What is expected: Using the account of leaving NS, explain in one to three sentences why the writer says their NS ideals fell away.

Source excerpt:
_ _ _ _ _ _ _

I got into NS after being exposed to it via talkshows that liked to feature skinheads and KKK members, ironically in efforts to debunk their ideas. MTV ran a special in the early 90s that first started it with me.

 

That, and growing up in a neighborhood where violence and problems with non-whites was a real issue didn't help. Partially it was hearing about how bad "those damn niggers" were from older folks, and partially it was seeing firsthand the urban decay and gang violence rampant in non-white neighborhoods. Being raised with racism and witnessing the accused peoples in question only seem to contribute to the complaints of the older folks doesn't do much to encourage a tolerant attitude.

 

Working with non-whites and otherwise associating with them was much like associating with gays - eventually, I saw that not all of them are alike. In regards to non-whites, I saw not all of them were the racist, kill-whitey, gangbanging scum I was accustomed to.

 

I got out of NS at the same time I deconverted. With NS, I just sort of stopped - period. At the same time all of this was happening, I was going through a bad fallout of my breakup with my then-girlfriend, which brought back my depression and really left me in a bad way. I just stopped caring about a lot of things, my NS ideals included. I threw out the swastika right along with the cross and pretty much everything else, and began second-guessing and questioning all I once thought important.

 

It felt good to just let go. I had gotten so sick of causes and issues and other shit. I'm much the same today; all I care about is myself and my loved ones for the most part (though I'd try help a stranger in need, of course). With NS, it had a similarity to Xianity - I finally stopped making excuses for myself to believe in it, admitted to myself I was buying into a bunch of oppressive bullshit, stopped trying to tell others how to live their lives, and got on instead with living mine.

 

The NS purpose in America is basically how its critics represent it - American NS want an all-white nation governed by absic NS ideology. Many Nazis can't agree on precisely what that is, sometimes, and standpoints run the gamut from peaceful separation from and tolerance for non-whites, homosexuals, and even the dreaded Jews, to forced repatriation, to extermination - in that order, I've observed. Nazis, like most other passionately ideological groups, want America to be shaped in their image and for everyone to either fit in with their program or be "done away" with somehow.

_ _ _ _ _ _ _

Supplied data:
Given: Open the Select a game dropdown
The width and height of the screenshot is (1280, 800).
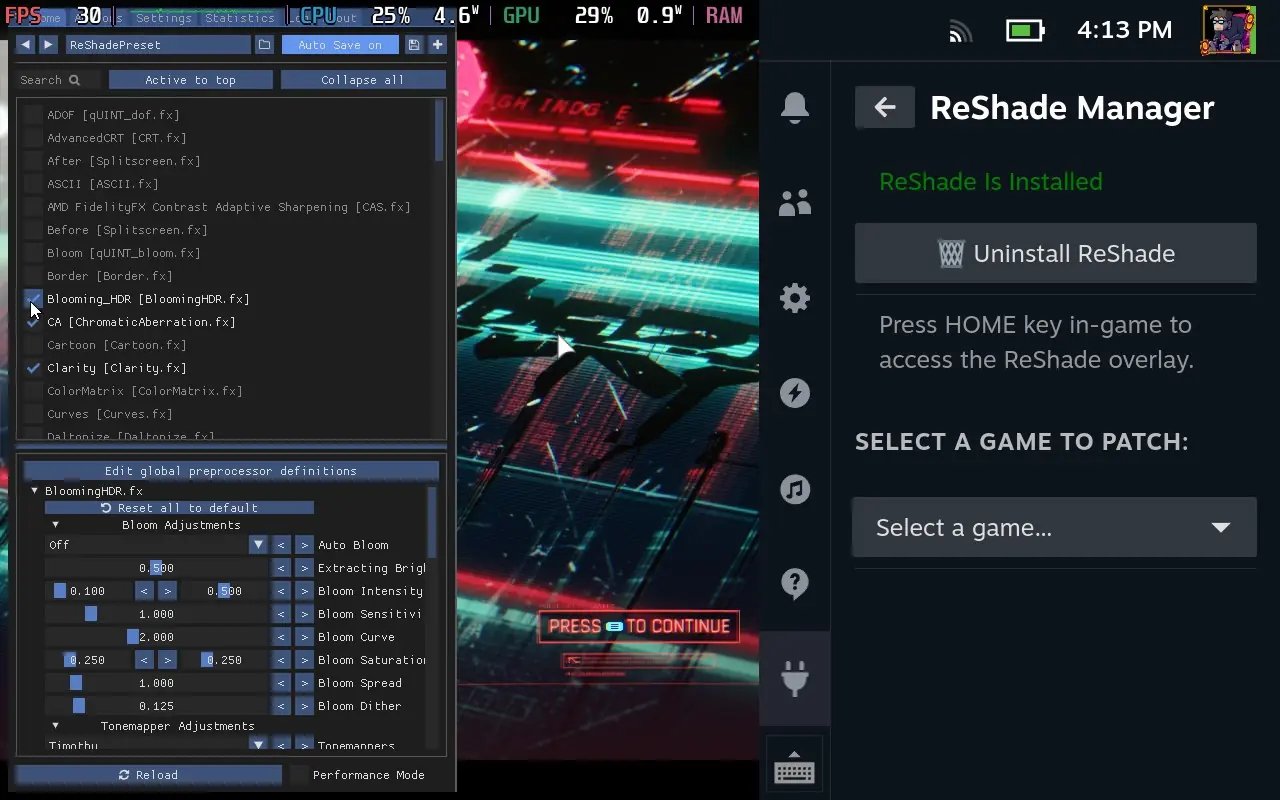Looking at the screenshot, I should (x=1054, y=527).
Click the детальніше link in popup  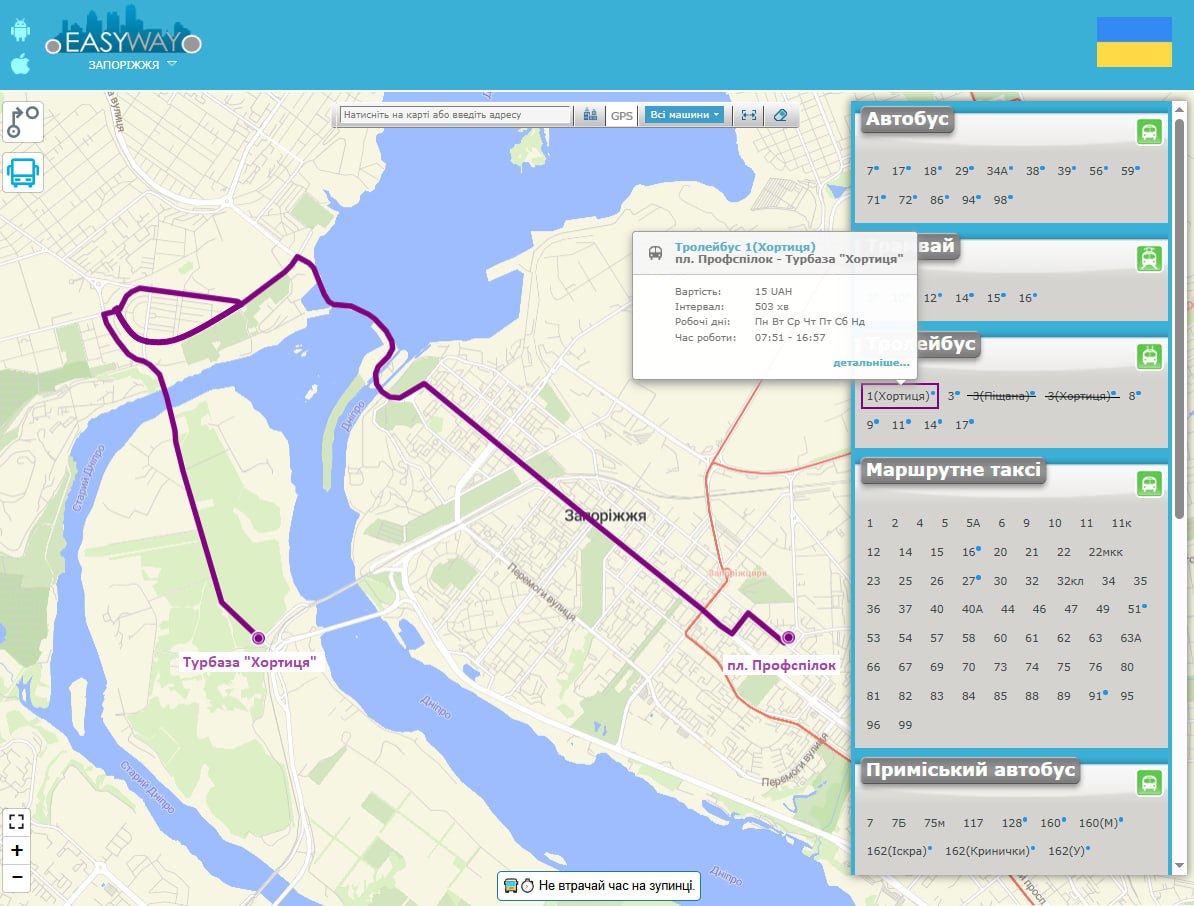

_ _ _ _ _ _ _

Result of this exercise: While the writer was deconverting, a bad fallout from a breakup with a then-girlfriend brought back their depression and left them in a bad way. As a result they stopped caring about a lot of things, including their NS ideals.